For some NetOps teams, the convenience of a public cloud delivered model is best. For other teams, lower costs can be achieved with an on-prem model. Having a software architecture that is the same on public, private, or hybrid-cloud is required in today’s market. A common software approach that enables this, is cloud-native microservices. AIOps solutions that are cloud-native will also align with Enterprises and SPs that are adopting that approach across their IT infrastructure.
Not only do Kubernetes-based container architectures deliver deployment flexibility, but they also deliver technical advantages, such as the ability to tailor different parts of the solution to different needs, drivers, and constraints. Considerations such as performance, scale, & extensibility, can be met by a microservices based architecture where Golang, Python, YAML, and other technologies can be used, as needed, independent of other parts of the solution. Older generation monolithic software architectures cannot.
The introduction of cloud-native tooling is one reason AIOps is at a critical inflection point. Another is the maturing of the data science ecosystem. Multiple, mature, data science libraries are now available for use, written in commonly used languages such as python.
As a result of this maturity, data science technologies can be easily integrated into cloud native AIOps solutions. Machine learning techniques, based on these technologies, have also matured. As new algorithms and techniques are developed, they too will be easily adapted.
There have been many technologies competing for the position of defacto standard across IT infrastructure. A mere 2–5 years ago, it was not clear which technologies would be the winners and losers in important areas such as containers & data science. Those wars have been fought, and the winning technologies are clear: python, pandas, Kubernetes, YAML, and more. This industry-wide consensus enables rich ecosystems to evolve, further accelerating innovation, and de-risking technology choices.
Monitoring tools have evolved with architecture over time. With the first generation of monolithic applications and fixed network design, operators used legacy tools to monitor infrastructure KPIs such as server uptime, load, and network connectivity. The monitoring process involved scanning important log messages from tools such as nmon and MRTG.
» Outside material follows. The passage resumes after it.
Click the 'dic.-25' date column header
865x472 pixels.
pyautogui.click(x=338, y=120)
The second generation of monolithic applications involved running these applications on VMs and over virtual networks. Operators started using advanced tools such as Cacti and Nagios to monitor business KPIs, such as the number of transactions and infrastructure performance. Some monitoring tools started using dedicated appliances to stream data from their agents, which are installed along with monolithic applications.
With the emergence of micro-services-based architecture, it is resource-prohibitive to install agents, and the underlying network path is ephemeral. AIOps solutions can adapt to these new realities both in terms of approach and scale.
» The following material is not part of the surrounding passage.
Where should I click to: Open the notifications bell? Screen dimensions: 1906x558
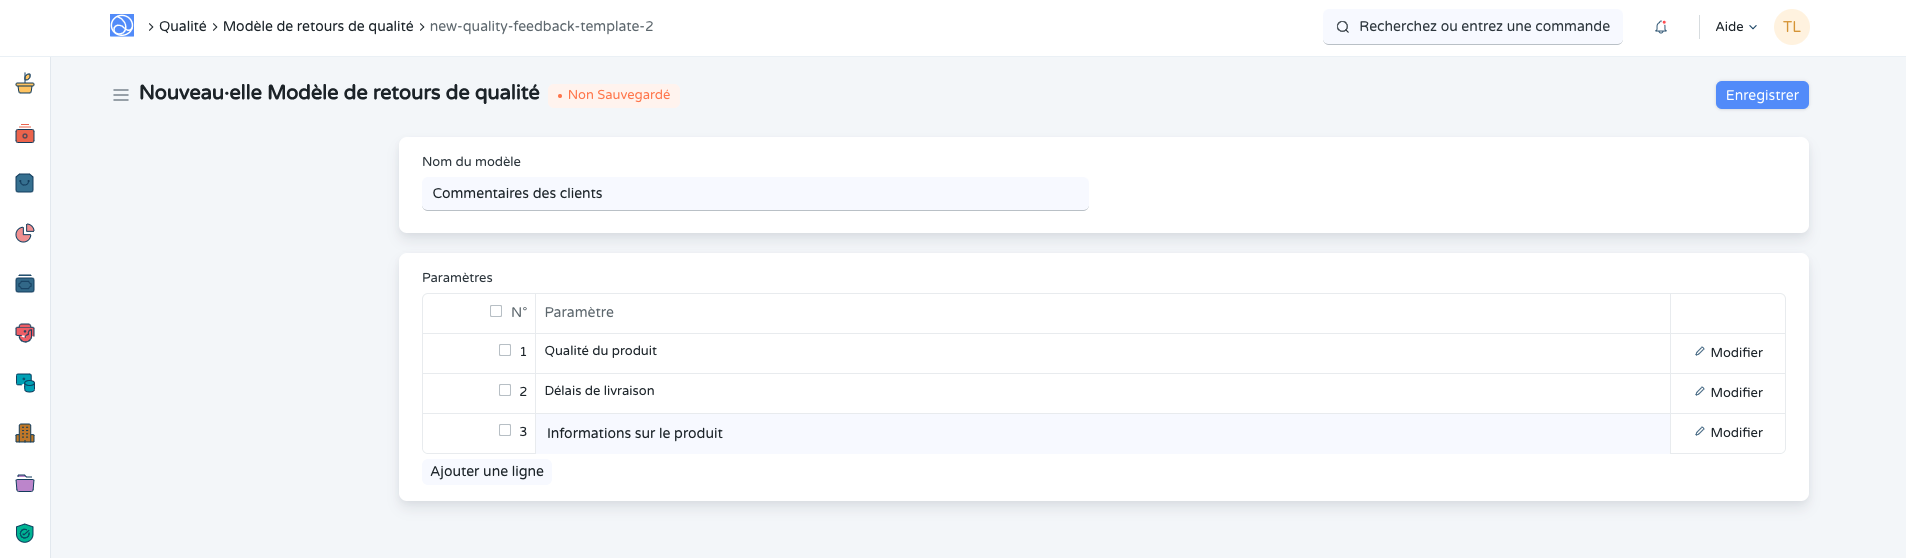tap(1661, 27)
Networks can no longer effectively operate using current generation tooling. The volume, velocity, and variety of data is too large for the tooling and the manual human interventions today’s tooling requires. Flexible delivery models are needed: public cloud, private cloud, and hybrid cloud, enabling convenience and economics as appropriate. Flexible software architectures are needed, enabling modularity, using the best technology for each part of the architecture, and adopting CD/CI practices as needed to ensure feature velocity. Manually configuring thresholds, or accepting defaults that produce bad outcomes, is no longer applicable for network operations teams that are transitioning from ensuring availability to assuring performance levels required in multi-cloud and hybrid cloud environments.
Increased complexity , cloud-native adoption, technology flexibility, AI/ML maturity, and the need to quickly identify and resolve service impacting issues, are all driving the adoption of AIOps, resulting in a critical inflection point.